◆ Action item ◆
The listing below is the input. Say how many of its lines contain "will", giving the number alone.
***** Recorded information
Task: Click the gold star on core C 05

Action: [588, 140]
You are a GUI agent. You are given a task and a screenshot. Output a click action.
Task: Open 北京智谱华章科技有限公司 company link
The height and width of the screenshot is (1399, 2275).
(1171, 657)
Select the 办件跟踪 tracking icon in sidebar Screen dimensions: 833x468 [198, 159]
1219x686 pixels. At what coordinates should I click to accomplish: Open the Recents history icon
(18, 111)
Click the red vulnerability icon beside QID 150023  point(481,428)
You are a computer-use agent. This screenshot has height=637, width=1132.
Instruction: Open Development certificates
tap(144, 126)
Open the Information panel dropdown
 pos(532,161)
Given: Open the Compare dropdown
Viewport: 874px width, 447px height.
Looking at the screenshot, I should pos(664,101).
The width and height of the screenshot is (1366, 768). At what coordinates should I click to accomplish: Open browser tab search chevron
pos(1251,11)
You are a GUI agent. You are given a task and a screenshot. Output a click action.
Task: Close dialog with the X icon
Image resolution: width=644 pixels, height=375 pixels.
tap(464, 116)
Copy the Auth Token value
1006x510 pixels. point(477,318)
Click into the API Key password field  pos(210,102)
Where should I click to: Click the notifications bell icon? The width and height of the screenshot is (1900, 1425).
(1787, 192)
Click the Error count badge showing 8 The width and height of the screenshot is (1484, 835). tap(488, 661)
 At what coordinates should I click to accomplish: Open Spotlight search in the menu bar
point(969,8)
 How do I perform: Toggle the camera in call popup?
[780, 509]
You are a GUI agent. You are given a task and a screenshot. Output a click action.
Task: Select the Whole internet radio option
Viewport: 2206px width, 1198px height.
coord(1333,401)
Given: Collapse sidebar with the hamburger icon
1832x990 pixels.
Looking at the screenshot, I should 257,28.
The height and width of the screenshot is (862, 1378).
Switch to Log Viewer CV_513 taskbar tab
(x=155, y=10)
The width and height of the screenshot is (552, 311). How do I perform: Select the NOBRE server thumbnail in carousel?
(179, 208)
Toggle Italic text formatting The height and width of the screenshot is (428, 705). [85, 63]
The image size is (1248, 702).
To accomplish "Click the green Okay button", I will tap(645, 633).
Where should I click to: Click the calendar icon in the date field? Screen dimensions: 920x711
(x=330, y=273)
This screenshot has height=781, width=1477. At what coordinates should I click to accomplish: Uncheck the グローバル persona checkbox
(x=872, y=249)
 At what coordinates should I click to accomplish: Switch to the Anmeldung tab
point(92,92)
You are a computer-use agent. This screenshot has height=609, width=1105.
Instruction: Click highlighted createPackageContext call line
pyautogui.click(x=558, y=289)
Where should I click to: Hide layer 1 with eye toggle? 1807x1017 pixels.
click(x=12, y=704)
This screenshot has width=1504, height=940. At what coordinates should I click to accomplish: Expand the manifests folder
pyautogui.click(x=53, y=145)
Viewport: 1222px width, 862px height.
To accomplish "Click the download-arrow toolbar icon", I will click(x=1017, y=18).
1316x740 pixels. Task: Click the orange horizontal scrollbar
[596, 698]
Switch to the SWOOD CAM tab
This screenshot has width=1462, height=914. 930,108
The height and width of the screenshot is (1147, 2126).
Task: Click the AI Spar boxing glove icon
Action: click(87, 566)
**********
◆ Exercise output ◆
2